No, Israelis and Palestinians Can’t Simply Sit Down and Solve the “Israel-Palestinian Conflict” https://mosaicmagazine.com/picks/israel-zionism/2019/01/no-israelis-and-palestinians-cant-simply-sit-down-and-solve-the-israel-palestinian-conflict/

January 17, 2019 | Matti Friedman
About the author: Matti Friedman is the author of a memoir about the Israeli war in Lebanon, Pumpkinflowers: A Soldier’s Story of a Forgotten War (2016). His latest book is Spies of No Country: Secret Lives at the Birth of Israel (2019).

By “zooming out” from the blinkered perspective with which most Westerners see the affairs of the Jewish state, argues Matti Friedman, one can begin to see things the way Israelis do:

Many [in Israel] believe that an agreement signed by a Western-backed Palestinian leader in the West Bank won’t end the conflict, because it will wind up creating not a state but a power vacuum destined to be filled by intra-Muslim chaos, or Iranian proxies, or some combination of both. That’s exactly what has happened . . . in Gaza, Lebanon, Syria, and Iraq. One of Israel’s nightmares is that the fragile monarchy in Jordan could follow its neighbors . . . into dissolution and into Iran’s orbit, which would mean that if Israel doesn’t hold the West Bank, an Iranian tank will be able to drive directly from Tehran to the outskirts of Tel Aviv. . . .

In the “Israeli-Palestinian” framing, with all other regional components obscured, an Israeli withdrawal in the West Bank seems like a good idea—“like a real-estate deal,” in President Trump’s formulation—if not a moral imperative. And if the regional context were peace, as it was in Northern Ireland, for example, a power vacuum could indeed be filled by calm.

But anyone using a wider lens sees that the actual context here is a complex, multifaceted war, or a set of linked wars, devastating this part of the world. The scope of this conflict is hard to grasp in fragmented news reports but easy to see if you pull out a map and look at Israel’s surroundings, from Libya through Syria and Iraq to Yemen.

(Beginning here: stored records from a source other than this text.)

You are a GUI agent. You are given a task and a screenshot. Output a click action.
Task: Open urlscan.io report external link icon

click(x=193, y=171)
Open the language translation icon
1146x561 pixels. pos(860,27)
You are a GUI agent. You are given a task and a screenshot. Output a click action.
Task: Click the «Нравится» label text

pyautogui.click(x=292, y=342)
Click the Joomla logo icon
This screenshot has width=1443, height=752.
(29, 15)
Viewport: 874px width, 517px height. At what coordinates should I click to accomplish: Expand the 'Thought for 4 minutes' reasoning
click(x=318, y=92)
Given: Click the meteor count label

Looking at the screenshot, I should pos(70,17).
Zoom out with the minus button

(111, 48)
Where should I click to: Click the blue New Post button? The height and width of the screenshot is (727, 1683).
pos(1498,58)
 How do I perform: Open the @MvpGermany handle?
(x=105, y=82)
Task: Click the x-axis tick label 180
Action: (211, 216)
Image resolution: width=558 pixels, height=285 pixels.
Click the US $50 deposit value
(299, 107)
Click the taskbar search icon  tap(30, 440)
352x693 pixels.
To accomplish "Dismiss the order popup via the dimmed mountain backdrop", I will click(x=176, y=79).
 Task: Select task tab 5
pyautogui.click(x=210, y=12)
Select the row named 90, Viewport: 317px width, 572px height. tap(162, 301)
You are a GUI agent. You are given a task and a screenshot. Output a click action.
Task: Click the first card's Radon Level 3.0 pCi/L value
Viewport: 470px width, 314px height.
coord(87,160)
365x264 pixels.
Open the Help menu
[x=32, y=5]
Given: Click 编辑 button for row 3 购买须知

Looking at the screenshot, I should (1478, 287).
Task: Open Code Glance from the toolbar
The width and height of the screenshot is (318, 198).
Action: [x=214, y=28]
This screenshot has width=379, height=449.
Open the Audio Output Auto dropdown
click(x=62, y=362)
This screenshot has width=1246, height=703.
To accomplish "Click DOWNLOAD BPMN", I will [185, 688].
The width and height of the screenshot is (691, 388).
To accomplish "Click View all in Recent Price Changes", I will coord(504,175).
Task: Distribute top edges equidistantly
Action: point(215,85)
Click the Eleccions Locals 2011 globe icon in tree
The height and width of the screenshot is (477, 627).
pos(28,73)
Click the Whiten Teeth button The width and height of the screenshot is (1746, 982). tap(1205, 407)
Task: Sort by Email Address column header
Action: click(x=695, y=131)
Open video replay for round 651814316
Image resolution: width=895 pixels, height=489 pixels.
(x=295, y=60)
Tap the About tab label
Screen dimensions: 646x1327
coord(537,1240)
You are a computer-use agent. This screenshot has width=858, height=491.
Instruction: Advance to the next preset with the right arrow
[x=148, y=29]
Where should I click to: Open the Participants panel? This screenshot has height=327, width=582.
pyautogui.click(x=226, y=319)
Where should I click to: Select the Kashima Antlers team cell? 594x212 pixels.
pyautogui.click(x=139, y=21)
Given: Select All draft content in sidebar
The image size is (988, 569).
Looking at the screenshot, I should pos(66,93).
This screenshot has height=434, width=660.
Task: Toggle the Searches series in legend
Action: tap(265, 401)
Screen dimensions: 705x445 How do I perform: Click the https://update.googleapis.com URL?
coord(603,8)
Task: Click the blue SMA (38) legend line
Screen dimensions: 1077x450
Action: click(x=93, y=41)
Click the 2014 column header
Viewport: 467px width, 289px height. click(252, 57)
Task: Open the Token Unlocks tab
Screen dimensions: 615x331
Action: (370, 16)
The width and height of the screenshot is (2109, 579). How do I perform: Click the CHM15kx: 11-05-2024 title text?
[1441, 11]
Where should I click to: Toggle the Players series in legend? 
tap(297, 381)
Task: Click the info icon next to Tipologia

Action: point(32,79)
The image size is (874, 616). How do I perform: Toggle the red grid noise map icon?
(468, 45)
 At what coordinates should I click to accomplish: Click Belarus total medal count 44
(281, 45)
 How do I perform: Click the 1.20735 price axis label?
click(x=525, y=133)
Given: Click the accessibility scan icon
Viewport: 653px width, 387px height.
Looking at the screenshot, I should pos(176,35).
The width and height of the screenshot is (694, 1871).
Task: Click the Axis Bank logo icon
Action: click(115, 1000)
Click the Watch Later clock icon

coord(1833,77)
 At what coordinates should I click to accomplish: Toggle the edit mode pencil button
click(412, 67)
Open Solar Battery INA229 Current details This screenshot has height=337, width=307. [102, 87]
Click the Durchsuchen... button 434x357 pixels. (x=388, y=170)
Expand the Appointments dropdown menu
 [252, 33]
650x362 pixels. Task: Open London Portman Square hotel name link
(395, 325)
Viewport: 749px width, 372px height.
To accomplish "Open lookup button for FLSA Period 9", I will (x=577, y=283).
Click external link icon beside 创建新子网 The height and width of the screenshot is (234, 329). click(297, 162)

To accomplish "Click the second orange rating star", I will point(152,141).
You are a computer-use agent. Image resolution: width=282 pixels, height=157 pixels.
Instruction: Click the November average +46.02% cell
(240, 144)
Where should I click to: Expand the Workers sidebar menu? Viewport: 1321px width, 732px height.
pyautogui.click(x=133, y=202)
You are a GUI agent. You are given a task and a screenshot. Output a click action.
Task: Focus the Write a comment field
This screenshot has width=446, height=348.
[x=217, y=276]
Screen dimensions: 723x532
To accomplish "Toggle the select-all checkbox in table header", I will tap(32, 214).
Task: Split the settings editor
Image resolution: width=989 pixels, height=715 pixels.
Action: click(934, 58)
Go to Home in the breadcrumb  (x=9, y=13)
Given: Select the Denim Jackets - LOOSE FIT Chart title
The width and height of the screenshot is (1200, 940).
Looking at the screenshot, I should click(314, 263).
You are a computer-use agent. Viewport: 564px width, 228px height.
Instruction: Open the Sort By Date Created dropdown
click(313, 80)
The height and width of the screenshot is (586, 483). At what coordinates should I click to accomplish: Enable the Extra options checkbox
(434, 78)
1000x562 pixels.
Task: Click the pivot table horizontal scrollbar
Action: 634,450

The fault lines have little to do with Israel. They run between dictators and the people they’ve been oppressing for generations; between progressives and medievalists; between Sunnis and Shiites; between majority populations and minorities. If [Israel’s] small sub-war were somehow resolved, or even if Israel vanished tonight, the Middle East would remain the same volatile place it is now.